What Zia did not see were the brutal effects of the Cultural Revolution, which the world was generally unaware of at the time. “I was shielded from that and only saw what the Chinese government wanted to show to foreigners like me,” she says.

A view of the Bund, weather bureau tower and waterfront in Shanghai from February 1949. Photo: AP

Zia was born and raised in the northeastern US state of New Jersey at a time when Asian-Americans numbered “maybe less than 1 per cent of the population”, she recalls. “Most of them lived in ghettos such as Chinatown, Little India and Manila Town, and were not allowed to move into different parts of the state.”

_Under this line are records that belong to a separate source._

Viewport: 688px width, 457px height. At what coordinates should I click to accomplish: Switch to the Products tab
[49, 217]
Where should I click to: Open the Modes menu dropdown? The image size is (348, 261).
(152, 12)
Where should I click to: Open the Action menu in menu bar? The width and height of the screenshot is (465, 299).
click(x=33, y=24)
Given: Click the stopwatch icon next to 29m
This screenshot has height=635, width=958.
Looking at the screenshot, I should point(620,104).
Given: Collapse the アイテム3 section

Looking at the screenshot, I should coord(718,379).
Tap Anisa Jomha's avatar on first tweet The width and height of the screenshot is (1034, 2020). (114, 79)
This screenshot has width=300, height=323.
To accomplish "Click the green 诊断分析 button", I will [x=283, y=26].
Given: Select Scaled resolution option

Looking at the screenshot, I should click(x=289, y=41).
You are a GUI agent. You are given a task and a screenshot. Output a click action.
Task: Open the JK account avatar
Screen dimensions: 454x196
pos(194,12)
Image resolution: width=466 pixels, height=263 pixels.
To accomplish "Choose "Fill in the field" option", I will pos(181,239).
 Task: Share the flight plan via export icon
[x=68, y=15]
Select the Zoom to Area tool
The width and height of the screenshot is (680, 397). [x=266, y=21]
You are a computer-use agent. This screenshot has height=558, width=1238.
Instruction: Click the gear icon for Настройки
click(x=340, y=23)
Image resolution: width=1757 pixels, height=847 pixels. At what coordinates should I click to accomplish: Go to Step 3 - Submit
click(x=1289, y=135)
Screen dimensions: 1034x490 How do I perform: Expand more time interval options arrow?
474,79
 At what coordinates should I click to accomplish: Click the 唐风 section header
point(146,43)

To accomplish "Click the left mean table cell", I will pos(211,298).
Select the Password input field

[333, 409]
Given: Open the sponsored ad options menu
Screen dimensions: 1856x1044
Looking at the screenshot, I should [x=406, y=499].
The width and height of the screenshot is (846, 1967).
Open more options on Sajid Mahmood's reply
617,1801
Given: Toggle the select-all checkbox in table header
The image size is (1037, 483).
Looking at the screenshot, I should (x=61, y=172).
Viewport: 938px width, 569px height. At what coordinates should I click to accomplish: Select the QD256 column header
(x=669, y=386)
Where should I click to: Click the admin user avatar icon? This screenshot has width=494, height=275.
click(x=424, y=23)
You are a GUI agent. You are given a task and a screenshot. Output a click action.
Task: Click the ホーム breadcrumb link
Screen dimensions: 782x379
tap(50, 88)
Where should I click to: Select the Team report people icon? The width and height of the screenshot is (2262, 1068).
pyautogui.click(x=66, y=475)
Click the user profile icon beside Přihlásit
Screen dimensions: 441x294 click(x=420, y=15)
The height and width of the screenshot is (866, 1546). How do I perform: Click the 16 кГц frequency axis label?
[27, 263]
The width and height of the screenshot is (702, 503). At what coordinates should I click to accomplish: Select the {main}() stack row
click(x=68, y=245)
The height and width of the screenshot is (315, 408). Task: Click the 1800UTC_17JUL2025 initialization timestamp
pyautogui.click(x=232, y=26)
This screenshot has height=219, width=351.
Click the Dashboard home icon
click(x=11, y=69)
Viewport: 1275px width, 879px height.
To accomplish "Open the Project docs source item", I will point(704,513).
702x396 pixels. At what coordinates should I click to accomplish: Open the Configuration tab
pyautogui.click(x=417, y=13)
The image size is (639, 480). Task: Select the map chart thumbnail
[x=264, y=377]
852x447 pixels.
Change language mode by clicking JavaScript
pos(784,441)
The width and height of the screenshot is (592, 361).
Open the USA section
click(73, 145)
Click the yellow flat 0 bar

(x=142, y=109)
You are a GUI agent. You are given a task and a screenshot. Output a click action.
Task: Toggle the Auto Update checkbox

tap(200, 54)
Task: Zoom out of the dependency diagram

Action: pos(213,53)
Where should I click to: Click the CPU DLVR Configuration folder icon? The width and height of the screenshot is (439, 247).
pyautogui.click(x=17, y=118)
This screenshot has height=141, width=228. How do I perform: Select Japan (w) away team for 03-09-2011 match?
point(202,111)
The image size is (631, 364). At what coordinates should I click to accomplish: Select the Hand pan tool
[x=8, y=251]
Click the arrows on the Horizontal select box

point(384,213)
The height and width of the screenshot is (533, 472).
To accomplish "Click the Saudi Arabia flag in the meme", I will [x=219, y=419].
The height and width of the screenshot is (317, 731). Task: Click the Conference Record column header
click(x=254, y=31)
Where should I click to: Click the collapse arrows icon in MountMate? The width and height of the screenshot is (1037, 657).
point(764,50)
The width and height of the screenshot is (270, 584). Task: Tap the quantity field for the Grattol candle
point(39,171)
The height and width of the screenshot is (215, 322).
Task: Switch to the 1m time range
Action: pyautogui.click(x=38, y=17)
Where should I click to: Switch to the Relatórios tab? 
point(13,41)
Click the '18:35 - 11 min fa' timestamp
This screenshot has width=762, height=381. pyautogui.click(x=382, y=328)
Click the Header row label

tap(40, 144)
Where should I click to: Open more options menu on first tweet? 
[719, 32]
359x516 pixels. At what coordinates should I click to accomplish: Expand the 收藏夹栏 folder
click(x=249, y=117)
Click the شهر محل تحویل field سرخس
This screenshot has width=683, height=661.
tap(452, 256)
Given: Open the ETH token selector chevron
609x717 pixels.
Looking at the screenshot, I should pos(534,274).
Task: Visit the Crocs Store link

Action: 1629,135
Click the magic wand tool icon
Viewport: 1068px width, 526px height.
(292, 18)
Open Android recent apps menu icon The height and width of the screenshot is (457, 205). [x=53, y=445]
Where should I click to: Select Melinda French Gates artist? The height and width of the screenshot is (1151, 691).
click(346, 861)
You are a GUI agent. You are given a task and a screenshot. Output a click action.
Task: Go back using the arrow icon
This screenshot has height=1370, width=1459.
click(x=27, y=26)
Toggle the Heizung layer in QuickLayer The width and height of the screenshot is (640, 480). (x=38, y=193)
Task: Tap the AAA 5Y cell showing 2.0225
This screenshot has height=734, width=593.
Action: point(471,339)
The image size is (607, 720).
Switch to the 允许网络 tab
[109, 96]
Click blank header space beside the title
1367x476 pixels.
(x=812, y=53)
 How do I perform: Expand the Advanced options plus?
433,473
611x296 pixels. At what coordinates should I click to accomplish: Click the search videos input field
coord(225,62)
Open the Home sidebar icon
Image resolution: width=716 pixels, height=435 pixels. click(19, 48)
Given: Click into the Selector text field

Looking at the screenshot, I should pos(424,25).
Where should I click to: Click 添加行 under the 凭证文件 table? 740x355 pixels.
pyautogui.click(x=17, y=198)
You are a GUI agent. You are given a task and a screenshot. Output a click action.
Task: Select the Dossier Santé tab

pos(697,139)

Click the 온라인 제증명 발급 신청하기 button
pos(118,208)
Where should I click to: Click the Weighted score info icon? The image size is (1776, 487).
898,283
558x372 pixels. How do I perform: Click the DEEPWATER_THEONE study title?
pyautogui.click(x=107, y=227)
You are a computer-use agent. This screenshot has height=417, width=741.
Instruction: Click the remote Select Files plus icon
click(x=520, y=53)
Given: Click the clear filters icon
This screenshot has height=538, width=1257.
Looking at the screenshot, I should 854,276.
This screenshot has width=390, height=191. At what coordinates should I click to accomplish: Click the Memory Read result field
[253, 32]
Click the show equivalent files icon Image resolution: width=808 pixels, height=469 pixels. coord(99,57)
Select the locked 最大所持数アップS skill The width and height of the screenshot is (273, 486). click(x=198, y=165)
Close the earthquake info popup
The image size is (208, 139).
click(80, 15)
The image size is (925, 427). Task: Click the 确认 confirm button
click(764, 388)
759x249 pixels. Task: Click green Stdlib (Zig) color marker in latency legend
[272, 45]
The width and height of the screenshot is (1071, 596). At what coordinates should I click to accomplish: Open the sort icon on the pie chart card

Zia often heard people in her town telling her to “go back to where you came from”. Because the US was fighting wars in Korea and Vietnam at the time, people of Chinese and East Asian descent were often looked upon as the enemy.

“If you went to the movies or turned on the news, everybody who needed to be killed had an East Asian face,” Zia recalls. “Americans had no idea who Asians were or what countries they came from. We all tended to be lumped together in one group.”

At university, Zia plunged into a variety of social movements. She marched against the Vietnam war. She advocated for the civil rights of African-Americans. She identified with “all the inequalities around women rights”.

And when The New York Times, relying on slim evidence and sources with an axe to grind, published a front-page “special report” in 1999 about China’s alleged attempts to steal US nuclear secrets, Zia was outraged.

The 4,000-word report implicated Wen Ho Lee, a Taiwan-born nuclear scientist at the US government’s Los Alamos National Laboratory, as a spy. The story captured the nation’s attention, setting the stage for what, by all accounts, was a politically motivated witch-hunt by the FBI.

Lee was charged with espionage and his career was shattered (all but one of the 59 charges against him were subsequently dropped). In 2001, Zia teamed up with Lee to co-author a book, My Country Versus Me: The First-Hand Account by the Los Alamos Scientist who was Falsely Accused of Being a Spy.

To this day, Zia says, FBI agents are rewarded for finding Chinese spies, although no investigation has reached the level of notoriety that caused Lee’s suffering.

“This goes hand in glove with Islamophobia and the fear of anyone who looks Muslim,” Zia says, alluding to the racial and religious discrimination that continues to plague America.

Zia is not optimistic about the near-term prospects of Sino-US ties, which have lately been fraught with military and trade tensions.

“The nationalism and hostility that has grown in the world has found a home both in the US and in China,” she says. “But I feel optimistic in the long run that civilised people will seek to have a world of peace in which different countries can engage their differences in a peaceful manner.”